Researching recipes from the 1930s, Hamel discovered versions published by Better Homes and Gardens, the United Fruit Company and the Pillsbury Flour Mills Company. And Hamel, whose own favorite banana bread recipe is this whole-grain version from King Arthur, said that the homey treat has evolved over the decades.
After the Second World War, housewives made basic, hefty loaves to feed big families. In the 1960s, a back-to-the-land aesthetic brought in whole-wheat flour and brown sugar. In fact, Hamel thought that part of banana bread's enduring appeal might be how easy it is to tweak the recipes to changing fashion and personal tastes.
"Banana flavor goes with everything," she said, whether you're stirring in nuts, adding pineapple or throwing in a handful of chocolate chips. "The batter is thick enough that it can support add-ins, and they don't all fall to the bottom."
Hamel added that for many Americans, banana bread is a reminder of the past.
"I think a lot of people grew up on it," she said. "You learned to make it in Girl Scouts, or you learned to make it in home ec class. A lot of people have good memories of banana bread."
Culinary art therapist Ohana agreed. "It's about the connection, it's about the memories and it's about associating other positive experiences along with the banana bread."
When Ohana makes banana bread, she reaches for a recipe passed down by her grandmother. "The funny part is, there's nothing noteworthy about her recipe," Ohana said. "It's probably just like a million other banana-bread recipes."
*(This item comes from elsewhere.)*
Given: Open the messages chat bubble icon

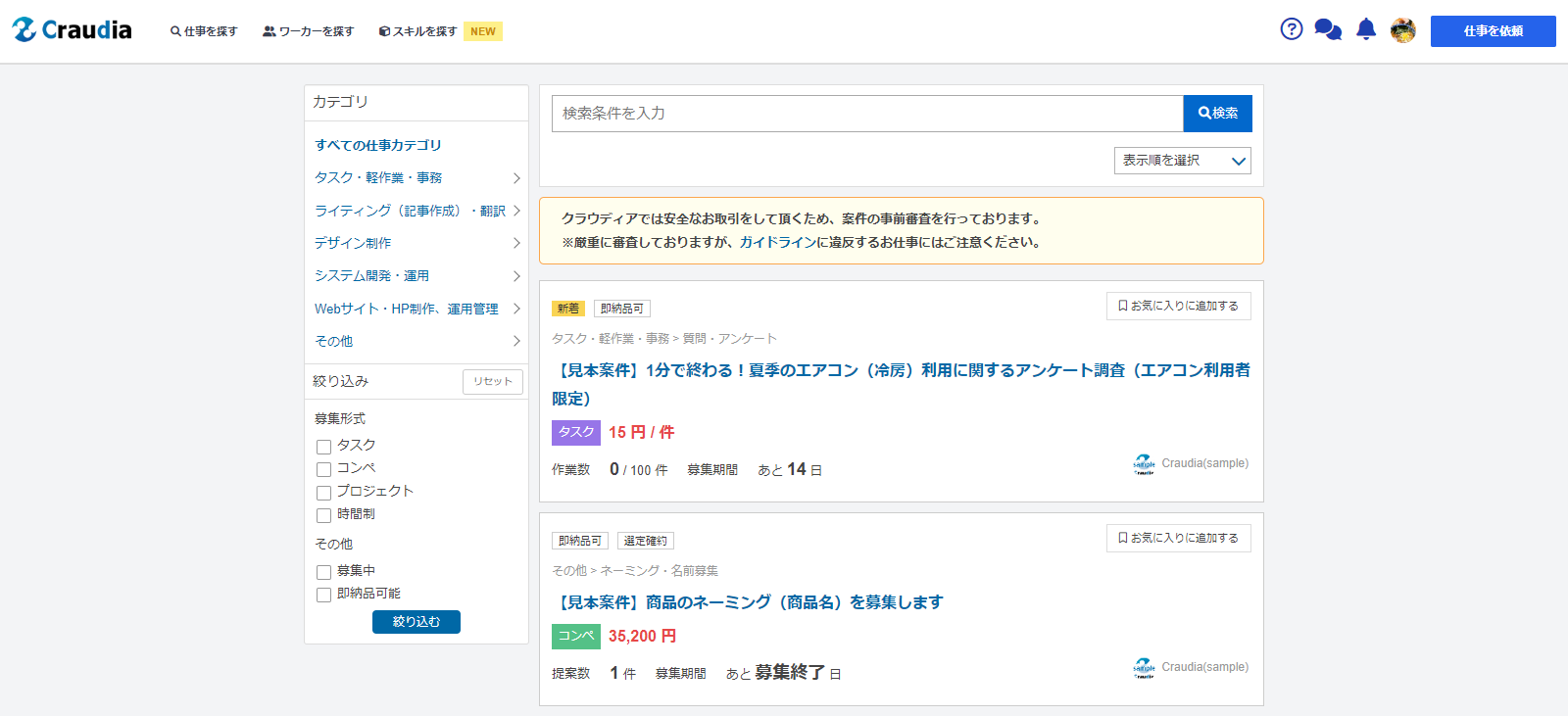Looking at the screenshot, I should click(1328, 30).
But as she copes with the isolation of social distancing, Ohana is revisiting recipes that connect her to memories of loved ones.
"A sense of smell is the strongest sense tied to memory," she said. "When I open that oven door and the first whiff hits me, I just think about my grandma." For her, it's a small way to offset the uncertainty and stress of the pandemic.
"What's carried me through these crazy times is to find moments of joy," Ohana said. "The banana-bread recipe helps to do that."